SFT-then-RL Outperforms Mixed-Policy Methods for LLM Reasoning
It corrects a methodological flaw that invalidates claims of mixed-policy methods outperforming SFT-then-RL, providing a corrected baseline for the LLM reasoning community.
The paper identifies two bugs in popular LLM training frameworks that artificially suppress SFT performance, and shows that once corrected, the standard SFT-then-RL pipeline outperforms mixed-policy methods by +3.8 points on math benchmarks with Qwen2.5-Math-7B and by +22.2 points with Llama-3.1-8B.

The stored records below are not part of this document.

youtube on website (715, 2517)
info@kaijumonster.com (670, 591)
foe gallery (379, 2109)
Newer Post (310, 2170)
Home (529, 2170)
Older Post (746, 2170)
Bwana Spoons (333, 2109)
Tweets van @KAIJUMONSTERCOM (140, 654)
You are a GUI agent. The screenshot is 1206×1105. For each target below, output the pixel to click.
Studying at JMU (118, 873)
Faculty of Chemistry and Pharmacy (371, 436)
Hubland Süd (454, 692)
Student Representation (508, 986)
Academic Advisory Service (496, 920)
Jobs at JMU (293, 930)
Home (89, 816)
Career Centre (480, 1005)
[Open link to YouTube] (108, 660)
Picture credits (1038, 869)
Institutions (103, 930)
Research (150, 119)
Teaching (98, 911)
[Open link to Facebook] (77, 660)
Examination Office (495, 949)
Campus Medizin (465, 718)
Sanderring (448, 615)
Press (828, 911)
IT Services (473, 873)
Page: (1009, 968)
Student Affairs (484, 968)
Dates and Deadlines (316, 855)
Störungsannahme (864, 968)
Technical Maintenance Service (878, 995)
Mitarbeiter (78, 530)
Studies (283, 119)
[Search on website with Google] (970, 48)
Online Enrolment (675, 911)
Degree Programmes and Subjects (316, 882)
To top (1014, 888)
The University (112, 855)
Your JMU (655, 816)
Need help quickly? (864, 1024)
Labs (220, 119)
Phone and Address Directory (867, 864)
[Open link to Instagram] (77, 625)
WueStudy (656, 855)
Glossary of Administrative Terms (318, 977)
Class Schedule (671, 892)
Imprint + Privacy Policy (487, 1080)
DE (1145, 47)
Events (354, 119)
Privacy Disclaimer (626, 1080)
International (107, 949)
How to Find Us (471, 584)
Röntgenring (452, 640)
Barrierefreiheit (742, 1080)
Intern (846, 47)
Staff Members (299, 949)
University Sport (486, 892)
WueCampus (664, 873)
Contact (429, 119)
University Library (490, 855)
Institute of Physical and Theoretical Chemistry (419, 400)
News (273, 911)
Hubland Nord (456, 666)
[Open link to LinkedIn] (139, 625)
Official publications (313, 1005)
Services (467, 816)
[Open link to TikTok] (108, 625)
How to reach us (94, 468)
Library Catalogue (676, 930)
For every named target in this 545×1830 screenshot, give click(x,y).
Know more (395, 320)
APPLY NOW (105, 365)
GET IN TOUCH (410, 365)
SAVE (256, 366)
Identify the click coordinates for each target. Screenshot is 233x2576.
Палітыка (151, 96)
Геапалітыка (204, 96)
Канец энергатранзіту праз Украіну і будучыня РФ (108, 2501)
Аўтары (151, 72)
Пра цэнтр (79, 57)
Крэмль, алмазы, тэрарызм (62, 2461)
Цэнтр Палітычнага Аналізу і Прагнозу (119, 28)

Recent mixed-policy optimization methods for LLM reasoning that interleave or blend supervised and reinforcement learning signals report improvements over the standard SFT-then-RL pipeline. We show that numerous recently published research papers rely on a faulty baseline caused by two distinct bugs: a CPU-offloaded optimizer bug in DeepSpeed that silently drops intermediate micro-batches during gradient accumulation (affecting multiple downstream frameworks including TRL, OpenRLHF and Llama-Factory), and a loss aggregation bug in OpenRLHF that incorrectly weights per-mini-batch losses. Together they suppress SFT performance, with the optimizer bug accounting for most of the gap and the loss aggregation bug contributing a smaller additional effect. Once corrected, the standard SFT-then-RL pipeline surpasses every published mixed-policy method we evaluate by +3.8 points on math benchmarks with Qwen2.5-Math-7B and by +22.2 points with Llama-3.1-8B. Even a truncated variant with just 50 RL steps outperforms mixed-policy methods on math benchmarks while using fewer FLOPs.